[Stored records]
-=-=-
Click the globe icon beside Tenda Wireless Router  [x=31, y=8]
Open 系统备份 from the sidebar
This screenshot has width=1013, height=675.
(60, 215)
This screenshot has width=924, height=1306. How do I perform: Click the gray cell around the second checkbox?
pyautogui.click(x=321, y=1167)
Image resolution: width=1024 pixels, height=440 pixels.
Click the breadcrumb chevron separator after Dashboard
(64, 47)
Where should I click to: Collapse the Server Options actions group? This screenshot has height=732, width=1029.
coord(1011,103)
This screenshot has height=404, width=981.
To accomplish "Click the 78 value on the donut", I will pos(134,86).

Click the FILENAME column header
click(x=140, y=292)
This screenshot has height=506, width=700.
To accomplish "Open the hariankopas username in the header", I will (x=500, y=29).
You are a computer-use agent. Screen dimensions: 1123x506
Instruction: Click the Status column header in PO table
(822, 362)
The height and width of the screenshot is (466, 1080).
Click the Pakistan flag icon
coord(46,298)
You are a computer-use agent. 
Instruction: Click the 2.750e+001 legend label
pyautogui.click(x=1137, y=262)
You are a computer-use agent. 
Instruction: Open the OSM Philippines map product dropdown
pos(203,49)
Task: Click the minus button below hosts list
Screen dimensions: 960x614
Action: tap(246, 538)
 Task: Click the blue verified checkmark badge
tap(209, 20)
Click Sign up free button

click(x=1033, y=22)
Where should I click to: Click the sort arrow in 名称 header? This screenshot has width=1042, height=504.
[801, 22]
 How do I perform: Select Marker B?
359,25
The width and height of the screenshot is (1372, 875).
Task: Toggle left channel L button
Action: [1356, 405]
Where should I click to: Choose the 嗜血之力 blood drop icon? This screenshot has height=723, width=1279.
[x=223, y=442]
-=-=-
* EXERCISE OBJECTIVE: What you give back should be the lines from the one with "Instruction: Click the 2.750e+001" to the end of the data, copied exactly, both ends included.

* RESPONSE:
Instruction: Click the 2.750e+001 legend label
pyautogui.click(x=1137, y=262)
You are a computer-use agent. 
Instruction: Open the OSM Philippines map product dropdown
pos(203,49)
Task: Click the minus button below hosts list
Screen dimensions: 960x614
Action: tap(246, 538)
 Task: Click the blue verified checkmark badge
tap(209, 20)
Click Sign up free button

click(x=1033, y=22)
Where should I click to: Click the sort arrow in 名称 header? This screenshot has width=1042, height=504.
[801, 22]
 How do I perform: Select Marker B?
359,25
The width and height of the screenshot is (1372, 875).
Task: Toggle left channel L button
Action: [1356, 405]
Where should I click to: Choose the 嗜血之力 blood drop icon? This screenshot has height=723, width=1279.
[x=223, y=442]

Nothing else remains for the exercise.